◆ **TEXT PASSAGE**:
=== Begin Enclosure ===

# Mazda RX7 Conversion



## brian_ (Feb 7, 2017)

I'm looking forward to following the build. 

I find it extremely tedious to watch and listen to hours of amateur videos, hoping for a few bits of real information... can you share with us a brief summary of the results for your conversion, such as the number and capacity of cells? Also, it looks like there was supposed to be a link to EV West's schematic but there isn't one.


----------



## bawfuls (Jan 8, 2018)

brian_ said:


> I find it extremely tedious to watch and listen to hours of amateur videos


Richard's videos at EV4U are definitely slow and tedious, yet they also manage to leave out tons of details I'd like to see. I have watched a lot of his to get info on my build though, typically I set the speed to 1.5x on youtube and just pause/rewatch key bits.

I wish there were more people doing EV conversions. The quality of build videos on youtube is noticeably lacking compared to what you can find with normal ICE car builds.


----------



## NycEV (Aug 11, 2012)

I appreciate Richard's videos. There's a lot of new stuff to learn when moving from ICE to diy EV. To be fair it took me a while to learn the ICE stuff too. 

For noobs:

The video about selecting a motor and a controller explains how important a decision that is for the rest of the build as well as what it means on the AC vs DC side of that choice. Bottom line for an AC motor you typically have to use the matching controller. For a DC motor there are more controller choices. 

True cost of converting breaks down the all in costs which is an important thing to be clear on when you start a build. Richard's experience is valuable there too.

Calculating battery pack size breaks down step by step how to calculate range and battery pack size. I think that's the most important video for me now. I still haven't decided on the 100ah or 180ah cells yet so I need to run through the calculations and costs again on that one.

=== End Enclosure ===

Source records
=== Begin Enclosure ===

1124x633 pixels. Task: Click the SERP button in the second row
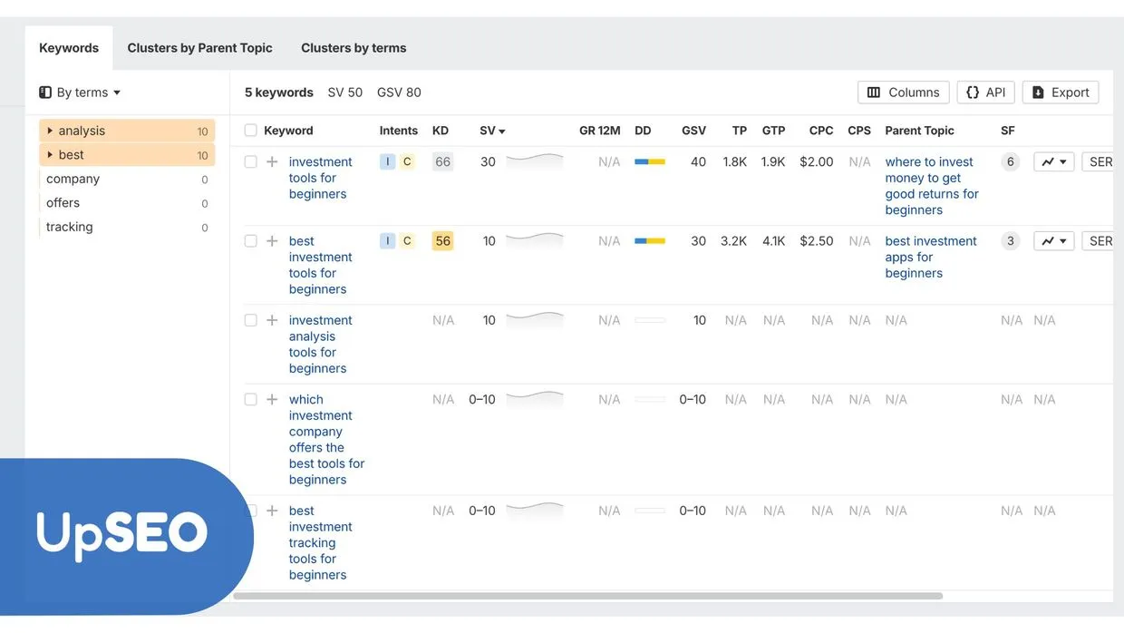(1100, 240)
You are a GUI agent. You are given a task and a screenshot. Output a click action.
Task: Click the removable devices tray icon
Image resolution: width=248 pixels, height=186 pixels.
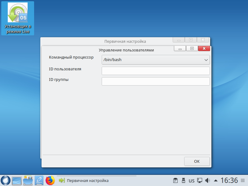pyautogui.click(x=183, y=180)
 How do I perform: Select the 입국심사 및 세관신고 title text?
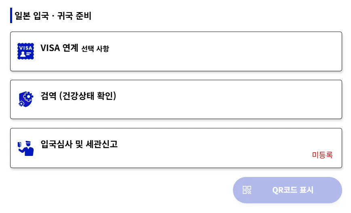[x=79, y=144]
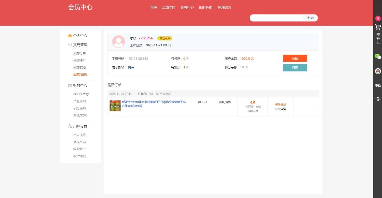The height and width of the screenshot is (198, 382).
Task: Select the 交易管理 section icon
Action: (70, 45)
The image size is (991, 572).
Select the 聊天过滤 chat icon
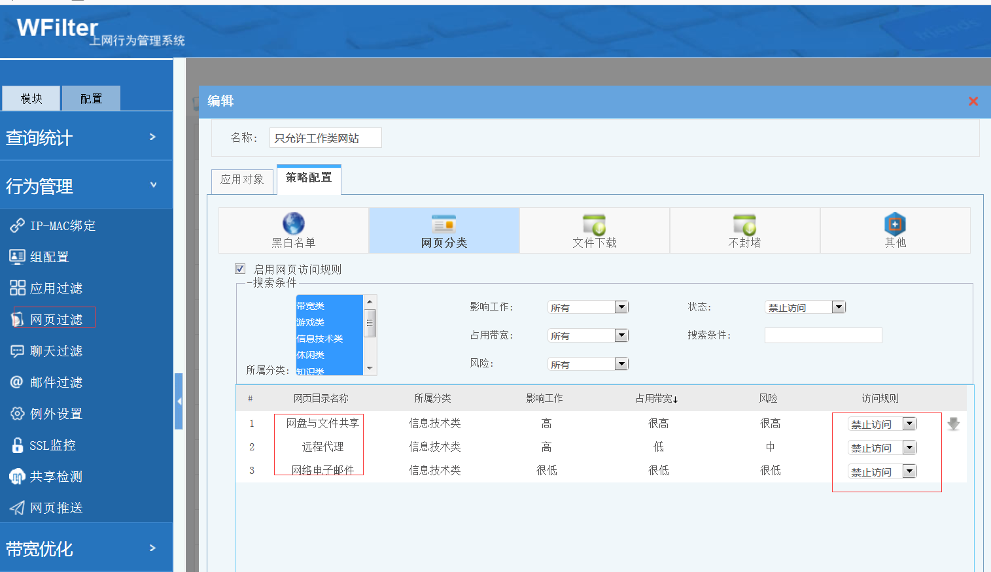click(17, 351)
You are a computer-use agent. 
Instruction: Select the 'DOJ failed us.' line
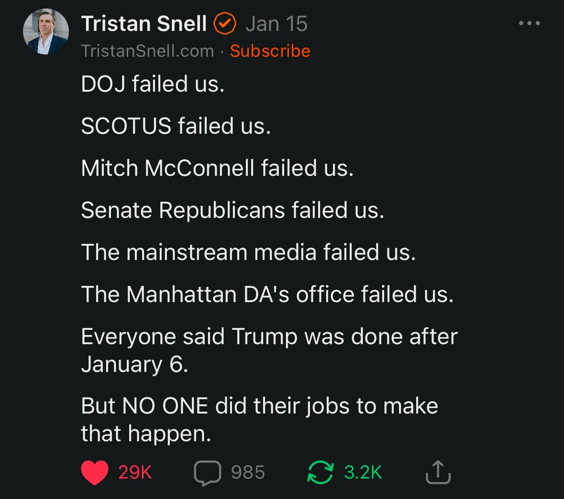[x=153, y=84]
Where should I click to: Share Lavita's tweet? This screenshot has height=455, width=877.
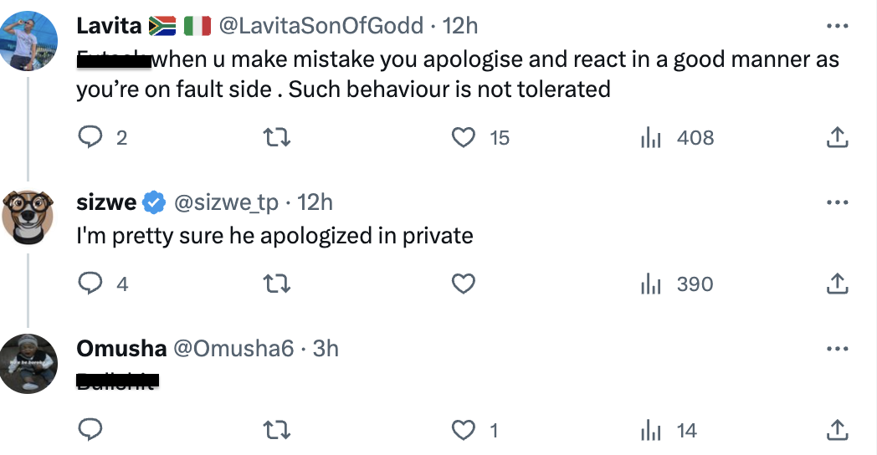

=== End Enclosure ===

◆ **ACTIVITY**: Resume the Mazda RX7 conversion forum thread, starting right after its final sentence.

◆ **TASK RESULT**:
In the meantime let's get to some engine pull pics! I don't feel like there's a lot to show on the EV side yet. It's just the motor and the controller. Not much to look at. 





























The exhaust is out. I started sizing up the gas tank and will need to get at that. I'm also thinking about where I want to put the batteries. The Zeva build puts some of the batteries in the "boot" by cutting the spare tire wheel well and recessing a battery box but I'd like to avoid cutting if possible (realize that may not be avoidable). I also would like to avoid that in order to not change the handling of the car. Be we will see.


----------



## NycEV (Aug 11, 2012)

Also for noobs - The AC vs DC question. I probably would have gone DC if I didn't score the used AC system. DC is just cheaper. But AC has some benefits I liked in terms of regen braking, no brushes to maintain (which really isn't that big of a deal from what I've read), idle, ease of install and AC just feels more modern.

I think that's it for the noob section. I'm open to any other nooby questions out there. PM me instead of a thread hijack. It took a lot of reading and research for me to get my noob questions answered. If I can save somebody that time just hit me up. In my mind there's some way to make all of this easier for noobs but maybe that's wrong and it's all part of paying dues.


----------



## brian_ (Feb 7, 2017)

brian_ said:


> Also, it looks like there was supposed to be a link to EV West's schematic but there isn't one.





NycEV said:


> 4.) Here's a build schematic from EV West that I was stoked to find...


Thanks for adding the link


----------



## Emyr (Oct 27, 2016)

bawfuls said:


> I have watched a lot of his to get info on my build though, typically I set the speed to 1.5x on youtube and just pause/rewatch key bits.


I'd like to confess that I always watch Damien at 1.25x, but 1.5x is a little too fast.


----------



## MattsAwesomeStuff (Aug 10, 2017)

Emyr said:


> I'd like to confess that I always watch Damien at 1.25x, but 1.5x is a little too fast.


2x, and when he's recording video late at night without any sleep, I wish there was 3x.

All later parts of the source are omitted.